Test-retest reliability provides information about
the consistency of scores over time.
test-retest reliability involves
administering the test to a sample of examinees, re-administering the test to the same examinees at a later time, and correlating the two sets of scores.
Test-retest reliability is useful for tests that are designed to measure a characteristic that’s ___over time.
stable
Alternate forms reliability provides information about
the consistency of scores over different forms of the test and, when the second form is administered at a later time, the consistency of scores over time.
alternate forms reliability involves
administering one form of the test to a sample of examinees, administering the other form to the same examinees, and correlating the two sets of scores. Alternate forms reliability is important whenever a test has more than one form.

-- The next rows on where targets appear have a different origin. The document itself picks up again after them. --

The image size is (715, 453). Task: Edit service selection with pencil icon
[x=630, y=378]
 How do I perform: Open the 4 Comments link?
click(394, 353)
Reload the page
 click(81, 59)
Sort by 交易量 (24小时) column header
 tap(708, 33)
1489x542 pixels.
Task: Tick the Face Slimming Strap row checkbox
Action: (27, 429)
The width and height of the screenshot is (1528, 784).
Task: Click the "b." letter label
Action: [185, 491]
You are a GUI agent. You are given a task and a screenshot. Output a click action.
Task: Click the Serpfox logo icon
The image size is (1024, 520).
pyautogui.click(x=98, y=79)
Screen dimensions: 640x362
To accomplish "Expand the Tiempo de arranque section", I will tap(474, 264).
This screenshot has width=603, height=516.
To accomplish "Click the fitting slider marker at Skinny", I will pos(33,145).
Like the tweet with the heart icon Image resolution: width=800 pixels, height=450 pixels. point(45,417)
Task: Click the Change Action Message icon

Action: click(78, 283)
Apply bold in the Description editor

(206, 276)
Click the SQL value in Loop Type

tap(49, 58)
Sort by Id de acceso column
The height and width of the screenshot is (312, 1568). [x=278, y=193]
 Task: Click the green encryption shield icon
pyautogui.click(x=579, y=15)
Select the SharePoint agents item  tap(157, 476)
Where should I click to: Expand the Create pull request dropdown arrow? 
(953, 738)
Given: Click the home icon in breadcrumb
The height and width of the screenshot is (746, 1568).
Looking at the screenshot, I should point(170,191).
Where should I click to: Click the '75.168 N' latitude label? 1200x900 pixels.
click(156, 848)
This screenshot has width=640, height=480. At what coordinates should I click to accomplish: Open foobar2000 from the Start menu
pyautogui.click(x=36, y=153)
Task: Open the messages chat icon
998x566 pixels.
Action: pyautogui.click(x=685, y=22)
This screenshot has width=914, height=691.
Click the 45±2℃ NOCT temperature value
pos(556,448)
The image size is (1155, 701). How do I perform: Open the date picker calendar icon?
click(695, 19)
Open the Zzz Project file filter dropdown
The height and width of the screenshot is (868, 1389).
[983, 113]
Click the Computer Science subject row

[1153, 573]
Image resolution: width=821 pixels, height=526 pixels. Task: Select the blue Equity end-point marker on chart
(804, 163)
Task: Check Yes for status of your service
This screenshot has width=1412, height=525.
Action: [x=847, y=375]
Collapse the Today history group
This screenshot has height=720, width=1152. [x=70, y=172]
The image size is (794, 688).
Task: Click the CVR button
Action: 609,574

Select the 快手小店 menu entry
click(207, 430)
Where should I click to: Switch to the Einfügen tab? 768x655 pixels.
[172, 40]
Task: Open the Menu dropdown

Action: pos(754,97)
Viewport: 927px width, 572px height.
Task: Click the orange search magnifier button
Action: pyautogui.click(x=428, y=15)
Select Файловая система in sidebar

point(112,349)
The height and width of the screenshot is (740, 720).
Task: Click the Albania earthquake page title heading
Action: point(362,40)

Internal consistency reliability provides information
on the consistency of scores over different test items and is useful for tests that are designed to measure a single content domain or aspect of behavior.
best reliability measures for measuring speed/performance
internal consistency relaibility is NOT a good measure because it tends to overestimate their reliability. For speed tests, test-retest and alternate forms reliability are appropriate.
3 key methods for INTERNAL CONSISTENCY reliability
Coefficient Alpha (Cronbach’s Alpha)
Kuder-Richardson 20 (KR-20)
Split-Half Reliability:
coefficient/cronbach’s alpha used for tests with ___
multiple response formats
kuder-richardson 20 (KR-20) is used for tests with ___
dichotomous (e.g. right/wrong) scoring
issue with split-half reliability is
a split-half reliability coefficient underestimates a test’s reliability and is usually corrected with the Spearman-Brown prophecy formula, which is used to determine the effects of lengthening or shortening a test on its reliability coefficient.
Inter-rater reliability is important for measures that are ____scored and provides information on the consistency of scores or ratings assigned by different raters.
subjectively
methods used to evaluate inter-rater reliability:
Percent agreement
Cohen’s kappa coefficient is also known as the kappa statistic
issue with percent agreement method
Percent agreement can be calculated for two or more raters. A problem with this method is that it does not take chance agreement into account, which can result in an overestimate of reliability.
when ratings represent a nominal scale, best inter rater reliability method is
Cohen’s kappa coefficient is also known as the kappa statistic and is one of several inter-rater reliability coefficients that is corrected for chance agreement between raters.
The reliability of subjective ratings can be affected by _____It occurs when two or more raters communicate with each other while assigning ratings, which results in increased consistency (but often decreased accuracy) in ratings and an overestimate of inter-rater reliability.
consensual observer drift.
3 Factors that Affect the Reliability Coefficient
content homogeneity
range of scores
guessing
when a test’s reliability coefficient is .81, the reliability index is the ____
square root of .81, which is .90.
For dichotomously scored items, an item’s difficulty level (p) indicates the percentage of examinees who
answered the item correctly.